ABSTRACT

The queuing theory is a mathematical study of queues or waiting lines. It is of course common phenomenon, whenever the current demand for a service exceeds the available capacity to provide it, that queues are formed. In industry and other sectors, it is necessary to make frequent decisions on the level of capacity that can be provided. However, these decisions are often difficult due to the fact that it is not always possible to predict accurately when units will arrive and how long they would need to wait for a service. Excessive costs are involved in the supply of too many services. By contrast, it is at times that the waiting line gets excessively long due to lack of sufficient service capacity. In this project, we will examine some different queuing systems and take account of features such as the average time it takes for a customer to pass through an operation from initiation to completed service, the number of customers waiting in queues at any given moment or the percentage of servers that are busy. One specific and essential application of queue theory is the type of queues we all know from supermarkets, banks, restaurants.
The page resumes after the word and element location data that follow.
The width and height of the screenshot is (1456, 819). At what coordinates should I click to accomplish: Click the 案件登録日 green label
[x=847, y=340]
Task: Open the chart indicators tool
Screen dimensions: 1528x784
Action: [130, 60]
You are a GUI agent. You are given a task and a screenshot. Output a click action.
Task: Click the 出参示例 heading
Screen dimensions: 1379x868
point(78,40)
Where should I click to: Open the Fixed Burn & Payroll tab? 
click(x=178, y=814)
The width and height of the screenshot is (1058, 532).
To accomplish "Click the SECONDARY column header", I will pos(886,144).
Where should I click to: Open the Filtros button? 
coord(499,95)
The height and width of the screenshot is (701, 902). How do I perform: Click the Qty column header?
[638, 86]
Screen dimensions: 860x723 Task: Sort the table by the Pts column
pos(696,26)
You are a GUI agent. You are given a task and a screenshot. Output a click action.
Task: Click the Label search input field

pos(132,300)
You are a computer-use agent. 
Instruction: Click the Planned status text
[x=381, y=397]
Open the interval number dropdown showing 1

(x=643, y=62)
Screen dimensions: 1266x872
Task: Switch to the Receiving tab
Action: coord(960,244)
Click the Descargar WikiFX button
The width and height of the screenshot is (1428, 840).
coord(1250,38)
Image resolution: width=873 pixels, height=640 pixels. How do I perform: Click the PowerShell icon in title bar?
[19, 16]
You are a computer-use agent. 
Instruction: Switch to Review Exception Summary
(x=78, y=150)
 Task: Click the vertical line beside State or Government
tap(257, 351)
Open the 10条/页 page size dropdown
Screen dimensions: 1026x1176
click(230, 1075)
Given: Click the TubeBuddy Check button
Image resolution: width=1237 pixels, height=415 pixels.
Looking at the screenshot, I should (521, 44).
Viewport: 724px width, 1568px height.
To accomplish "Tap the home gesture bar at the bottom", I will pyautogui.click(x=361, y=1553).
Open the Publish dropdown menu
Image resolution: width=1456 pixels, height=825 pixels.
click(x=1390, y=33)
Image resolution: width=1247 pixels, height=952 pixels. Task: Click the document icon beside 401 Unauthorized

In order to make decisions on matters such as whether more staff are needed to process customers at specific times of the day, or whether more queuing space is needed, help can be obtained by analysing these situations and finding average waiting times, average queue length, etc.  However, the results of queuing theory should also be applied even if not to more serious situations in industry like broken machines that require repair and joining a system for queues or lorries coming into production where unloading is required.